Professor Rice explained why she did this on the first day of the class. After a decade in Washington, D.C., she said, she understood just how much a short, two-page, well argued and well written memo can influence key decision-makers, not excepting the president. So she viewed the seminar as an opportunity to critique and improve our writing, prodding us to get to the point, develop a clear argument, support with persuasive evidence, consider counter-arguments, and if needed, make a recommendation — all in concise fashion.
As a result, every student submitted a paper of 3 to 5 pages every week, which she would return with hand-written comments. The comments were gentle but did not pull punches. My first paper, I learned, “starts strong but seems to lose focus.” In another paper, I missed a key element of the question, she wrote, though “what you do discuss you do well.” She offered detailed comments on the arguments — When I wrote in support of “global zero,” she asked for a more robust defense of how such a proposal would function, given that we cannot disinvent knowledge of how to make nuclear weapons — but also on the writing. (One paper came back with positive comments but also this nugget: “Too many quotes.”)
While I would wait with trepidation after class each week as the papers were distributed — often after staying up well into the morning the previous day to write the paper, and that after plowing through the 500+ pages of assigned reading each week — I knew that, in having my papers evaluated in this way, I had received an incredible gift. I have always (and still) dream of working for a national security adviser or secretary of state one day. The feedback not only sharpened my policy thinking but encouraged me to write in a clear and direct manner that would promote good decision-making.
I also liked the papers because they offered students a way to get to know the professor through our work product. While I am a reasonable public speaker, I — like many students, I am sure — often find myself finding the exact words I wished I had used to explain my position in class just after the class ends. With the papers, each student had time to make a considered argument, and Professor Rice would see how our arguments developed from week to week, often citing what we had written previously several weeks later.

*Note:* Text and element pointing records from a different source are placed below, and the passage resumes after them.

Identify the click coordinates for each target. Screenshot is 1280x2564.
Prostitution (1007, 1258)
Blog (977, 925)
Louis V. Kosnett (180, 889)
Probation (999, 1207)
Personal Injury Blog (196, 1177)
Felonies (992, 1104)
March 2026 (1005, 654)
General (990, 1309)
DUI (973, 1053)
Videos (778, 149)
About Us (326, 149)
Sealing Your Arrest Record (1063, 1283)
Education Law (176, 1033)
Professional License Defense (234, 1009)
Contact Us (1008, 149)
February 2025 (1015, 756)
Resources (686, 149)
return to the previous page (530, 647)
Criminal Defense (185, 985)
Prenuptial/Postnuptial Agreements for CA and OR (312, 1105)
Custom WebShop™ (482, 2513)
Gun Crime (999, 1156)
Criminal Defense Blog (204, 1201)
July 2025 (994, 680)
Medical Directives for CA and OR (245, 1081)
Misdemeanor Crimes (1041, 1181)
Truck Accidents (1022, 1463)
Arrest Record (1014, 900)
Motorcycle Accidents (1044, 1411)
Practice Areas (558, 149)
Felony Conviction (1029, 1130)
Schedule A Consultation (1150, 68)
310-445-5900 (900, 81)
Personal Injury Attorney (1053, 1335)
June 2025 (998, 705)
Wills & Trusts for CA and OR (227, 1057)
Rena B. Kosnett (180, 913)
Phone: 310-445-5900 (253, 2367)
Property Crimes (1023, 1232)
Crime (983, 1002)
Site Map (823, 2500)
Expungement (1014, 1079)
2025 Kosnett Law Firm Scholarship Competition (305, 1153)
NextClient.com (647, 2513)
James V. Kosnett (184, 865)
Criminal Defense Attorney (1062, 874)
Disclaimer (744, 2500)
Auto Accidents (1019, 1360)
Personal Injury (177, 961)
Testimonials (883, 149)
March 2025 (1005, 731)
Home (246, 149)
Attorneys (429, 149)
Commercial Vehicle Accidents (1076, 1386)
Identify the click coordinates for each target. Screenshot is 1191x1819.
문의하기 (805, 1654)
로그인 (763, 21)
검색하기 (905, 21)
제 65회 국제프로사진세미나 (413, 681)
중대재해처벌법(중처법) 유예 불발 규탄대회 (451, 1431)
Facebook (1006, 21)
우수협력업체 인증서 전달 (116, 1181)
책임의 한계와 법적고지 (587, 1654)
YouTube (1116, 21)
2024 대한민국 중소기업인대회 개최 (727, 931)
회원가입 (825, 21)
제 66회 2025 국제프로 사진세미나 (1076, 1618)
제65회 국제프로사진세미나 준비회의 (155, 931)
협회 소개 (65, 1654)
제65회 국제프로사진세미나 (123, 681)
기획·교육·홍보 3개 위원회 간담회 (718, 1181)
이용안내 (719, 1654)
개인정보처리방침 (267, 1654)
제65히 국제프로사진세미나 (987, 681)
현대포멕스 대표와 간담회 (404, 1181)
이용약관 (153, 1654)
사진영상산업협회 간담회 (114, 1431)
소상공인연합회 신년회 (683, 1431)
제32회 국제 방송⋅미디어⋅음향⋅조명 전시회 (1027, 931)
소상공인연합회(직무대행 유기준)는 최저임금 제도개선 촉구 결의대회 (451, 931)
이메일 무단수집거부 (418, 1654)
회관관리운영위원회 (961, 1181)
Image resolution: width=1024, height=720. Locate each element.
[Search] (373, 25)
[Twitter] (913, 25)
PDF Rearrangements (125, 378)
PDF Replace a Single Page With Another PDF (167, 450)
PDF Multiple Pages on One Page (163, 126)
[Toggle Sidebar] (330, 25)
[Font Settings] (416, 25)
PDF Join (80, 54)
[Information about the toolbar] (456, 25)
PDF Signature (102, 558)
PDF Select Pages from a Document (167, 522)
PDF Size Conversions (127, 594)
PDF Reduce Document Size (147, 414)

As for the grades themselves, they tended to be very reasonable, but getting an A on a paper required real effort. (When I did receive an A grade, I felt the way Chief Justice John Roberts reportedly did when he received an A on an especially difficult assignment in college: “I think I can get my head through the door.”) The comments tended to be much more valuable than the grade itself. Given that many professors outsource grading to teaching assistants, the fact that Professor Rice read and graded all of the papers herself and does so year after year is, in my view, the most distinctive part of the seminar. Final Thoughts
The course is not for everyone. It is a lot of work, and even those who admire Condoleezza Rice may not enjoy the work if they do not love reading, writing, and talking about foreign policy. But for those who do, the course is an incredible way to extend your knowledge, building on all of the previous books read and courses taken to test one’s ideas with one of the most seasoned practitioners in American history. (There are often guest appearances from other practitioners: Stephen Hadley helped run a session during the first year, and Henry Kissinger made a brief appearance during the second year. Professor Rice also co-taught a one-week course with former British foreign secretary David Miliband in Fall 2011, entitled “Crisis Management on the World Stage.”) Professor Rice is accessible to students, and though she keeps a busy schedule, most students see her in office hours two, three, or even four times during the course. As a confirmed Democrat who opposed most Bush administration policies, I discovered that I loved taking her course and would give the class my highest recommendation.